On 26/09/2012 2:22 AM, Bry8 Star wrote:
Please include SHA1/MD5 hash/digest code of "setup.exe" file, on webpage
next to "setup.exe" download url-link.
Providing a digest for setup.exe is probably a good idea, and probably not too hard.

so we know for sure, if we have a correct file or not, and someone in
middle (MITM) has not changed it.

Windows users prefer to verify files rather with sha1/md5 etc, than
using asc, as asc verification is more complicated.
Cygwin packages already provide MD5 signatures, but those only really protect against accidental corruption during the download [1]. ASC would provide a bit more protection [2], but it's apparently too inconvenient for you to use. This is good, because it would be severely inconvenient for cygwin devs and package maintainers to provide it to you.

please distribute the setup.exe, via using a HTTPS based URL/site.
Why do want https? There are exactly zero bytes of sensitive traffic to protect, and attackers would still know you're visiting the site (use a VPN to prevent that).

No need for a paid/purchased SSL/TLS certificate. A self-signed or
CAcert or other free cert (various cert providers have free cert for
non-profit or open-source developers), is more than enough & suffice.
Much much better than using no encryption at all.
A self-signed certificate provides a dangerous false sense of security when verifying site identity [3]; no certificate can protect you from a hacked cygwin.com (should that ever occur), nor from malicious developers and package maintainers (c.f. [2]). The encryption aspect of https is irrelevant because no sensitive information is exchanged.

Does the "setup.exe" connect to Internet/mirror sites using https or
SSL/TLS encrypted connections ?
It makes no sense for mirrors to provide https [4], and most probably couldn't even if they wanted to.

$0.02
Ryan

[1] There are good technical reasons why setup.exe will never pull checksums for mirrored packages from cygwin.com, so forget that idea. Further, several recent collision attacks have shown MD5 to be utterly broken when an attacker wants it to be (SHA-1 might be better, I don't remember).
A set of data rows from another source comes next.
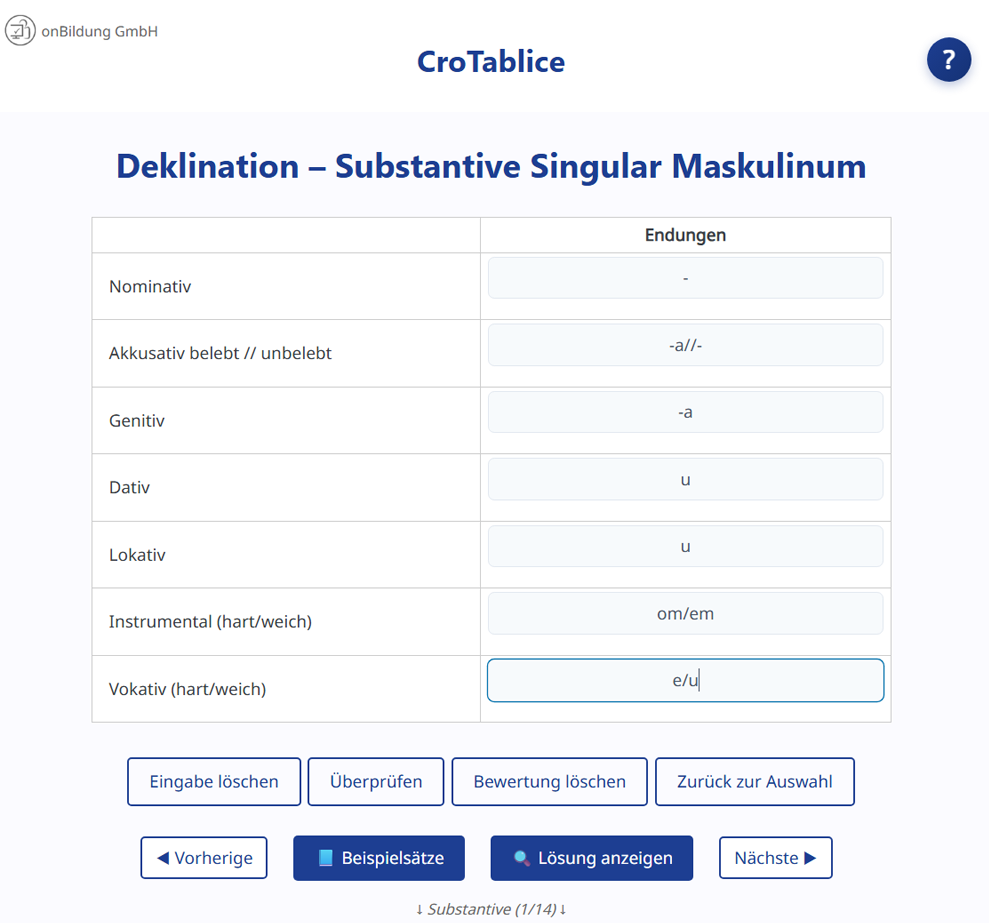Select the Nominativ ending input field
This screenshot has height=923, width=990.
tap(685, 277)
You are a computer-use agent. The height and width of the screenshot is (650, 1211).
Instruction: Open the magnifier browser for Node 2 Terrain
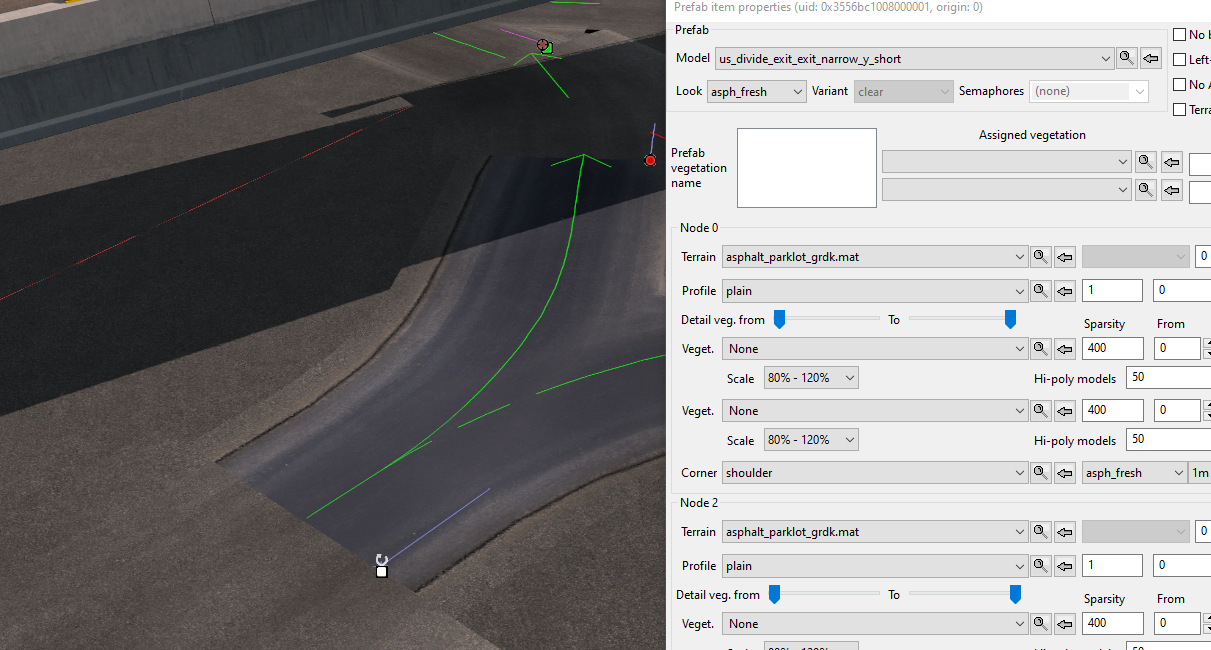coord(1040,531)
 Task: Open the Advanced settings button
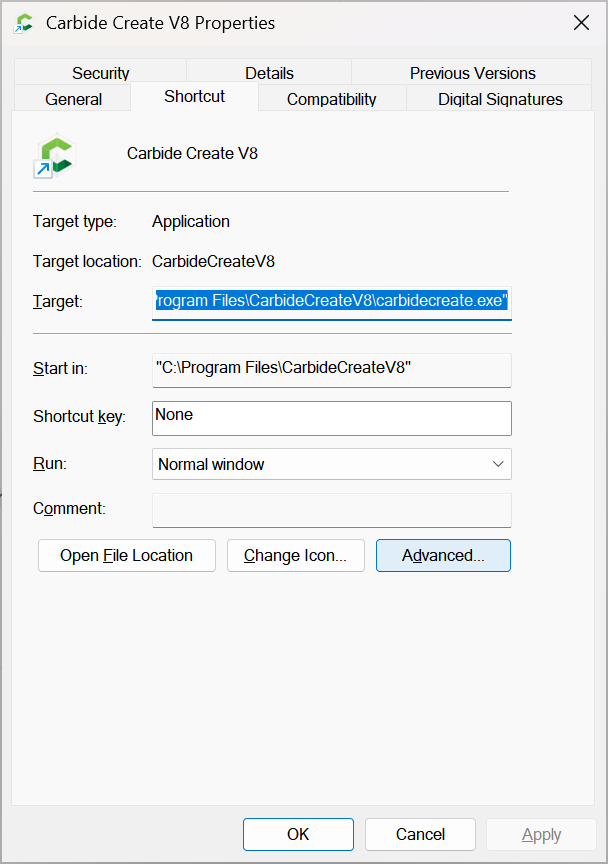tap(443, 556)
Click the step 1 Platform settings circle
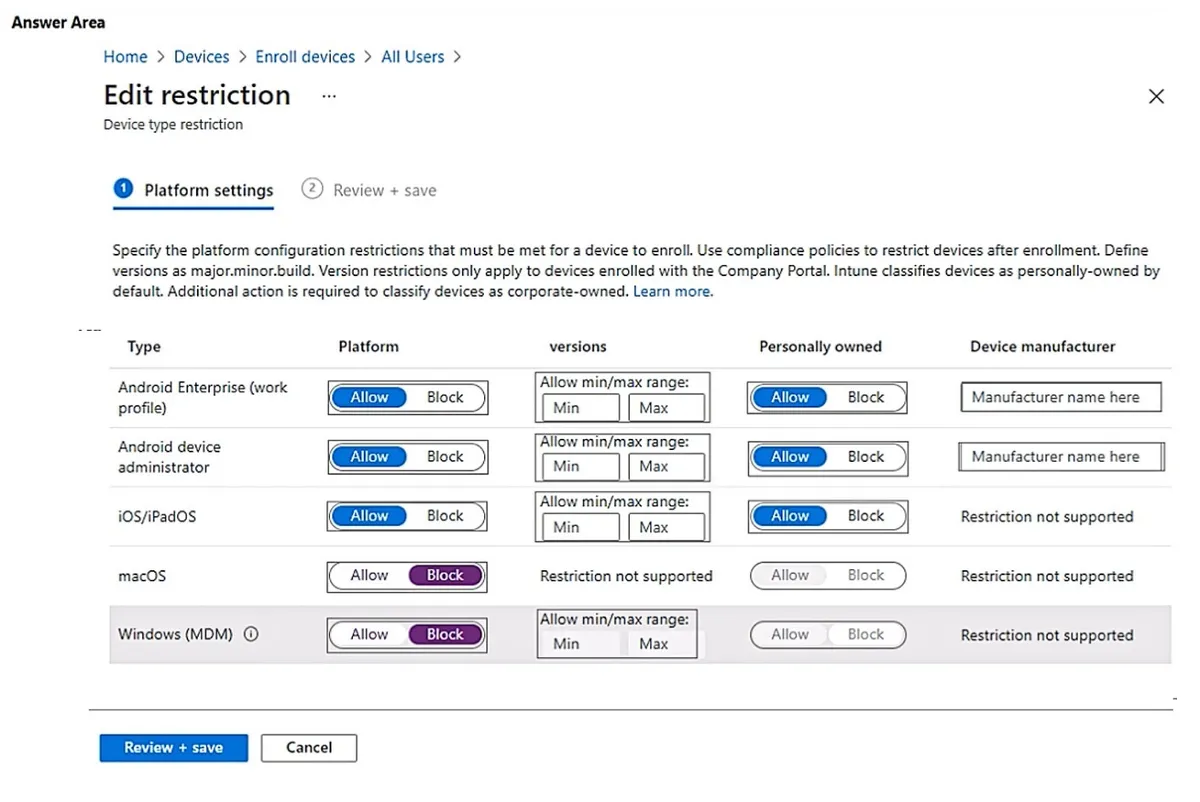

[2] Cryptographic signatures would prevent mirrors from tampering with packages after release, but do nothing to establish trust in the myriad volunteers who write the software and compile the packages in the first place. I seriously doubt RedHat would open itself to liability by vouching for the identity or character of non-employees.

[3] An attacker willing/able to spoof your DNS will be perfectly capable of providing a convincing self-signed certificate as well. They might even provide a "proper" certificate, in light of recent attacks on gmail, et al.

[4] A mirror needs only to provide unmodified copies of packages; cryptographic signatures are both necessary and sufficient to achieve that goal. It doesn't matter who (or how malevolent) the mirror operator is as long as the signatures check out.